Modified recommendations from the 2026-06-10 Codex review, with reasons. Everything else was accepted as written.

- *Drop-in =[#B]= implementation tasks as standalone top-level TODOs* — modified: the phase tasks hang as children under the existing parent task ("Check that memories are sync'd across machines via git"), per the one-parent-owns-the-effort convention in the response workflow. Content carried over intact.
- *Update the fact count to the exact recursive number* — modified: the spec now says ~490 (Codex's own alternative), so routine KB growth doesn't churn the spec.
- *Define the exact work-side write destination* — modified within the review's own options: v1 adds no new work-side store. Work projects keep their existing project-tree conventions, and the KB rule's only work-side behavior is the refusal + report.

* Review and iteration history

** 2026-06-05 Fri @ 05:57:35 -0500 — Claude (rulesets session) — author
- What: initial one-page draft (five decisions, mechanics recommended), after Craig redirected the memory-sync task onto the existing org-roam KB.
- Why: the dedicated-repo and two-tier designs both failed on the work/personal boundary or left memory at-risk; the KB already syncs.
- Artifacts: original draft at docs/design/2026-06-05-org-roam-knowledge-base-spec.org (superseded by this file; content in git history).

** 2026-06-10 Wed @ 14:29:20 -0500 — Craig Jennings (cj annotations) + Claude — author revision
- What: folded in Craig's ratification answers (D5 = option C; Syncthing does replicate to a work machine and C stands; per-fact node granularity; free KB-only writes with the explicit no-public-channels boundary) and rewrote into the spec-create format.
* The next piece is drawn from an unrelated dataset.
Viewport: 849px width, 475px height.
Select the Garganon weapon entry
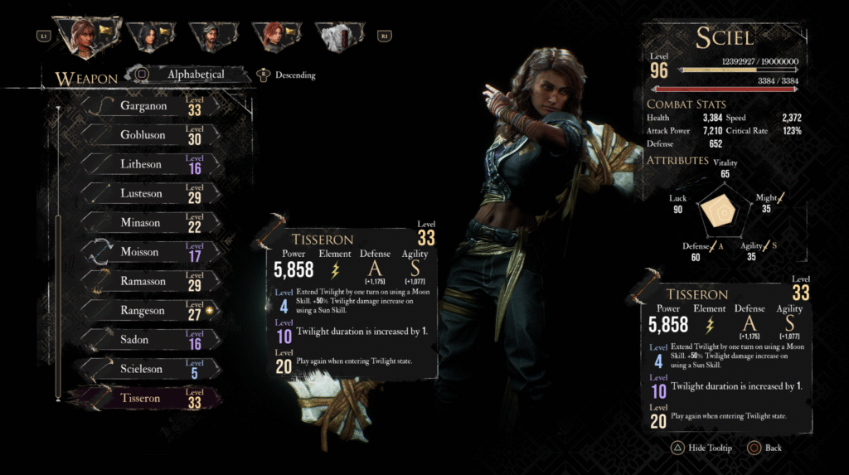coord(151,105)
D7 (harness memory's fate) held open with the fuller explanation Craig requested.
- Why: all but one decision ratified; the 2026-06-05 draft predated the spec-create template.
- Artifacts: this file; implementation explicitly deferred pending Craig's go-ahead.

** 2026-06-10 Wed @ 14:35:40 -0500 — Codex — reviewer
- What changed or was recommended: reviewed implementation readiness and wrote a blocking review. The main blockers are unresolved D7 and the missing executable personal/work/unknown write-boundary classifier; medium notes cover concrete =rg= commands for conflict-file exclusion and seed-node approval/rollback mechanics.
- Why: implementation would otherwise force the agent to invent memory architecture and confidentiality-boundary behavior at write time.
- Artifacts: docs/agent-knowledge-base-spec-review.org (deleted on disposition completion per the response workflow; content summarized here and in Review dispositions).

** 2026-06-10 Wed @ 14:39:41 -0500 — Claude Code (rulesets) — responder
- What: processed the Codex review with Craig's D7 ratification ("keep") as a pre-agreed input. Both blockers cleared: D7 accepted (harness memory stays the capture layer, Phase 3 mandatory) and a new "Project classification and write routing" design subsection (work-root denylist as source of truth, unknown → refuse, refusal message contract, no new work-side store). Mediums accepted: canonical =rg= commands with conflict-file exclusion baked in, Phase 2 approval/rollback mechanics, Makefile no-change note, ~490 fact count, Testing/Verification section. Three recommendations modified (see Review dispositions); none rejected.
- Why: converge to implementation-ready. Rubric: ready with caveats — the one caveat is confirming the work-root denylist contents with Craig before Phase 1 ships the rule.
- Artifacts: this file; implementation-task breakdown under the parent task in todo.org; review file deleted.

** 2026-06-10 Wed @ 17:29:37 -0500 — Craig Jennings — caveat resolved
- What: confirmed the work-root denylist is complete at =~/projects/work= alone; archangel is not work-scoped.
- Why: this was the single "ready with caveats" caveat. The spec is now ready. Implementation still awaits Craig's explicit go.
- Artifacts: this file (status flipped to ready); the denylist VERIFY in todo.org resolved to a dated entry.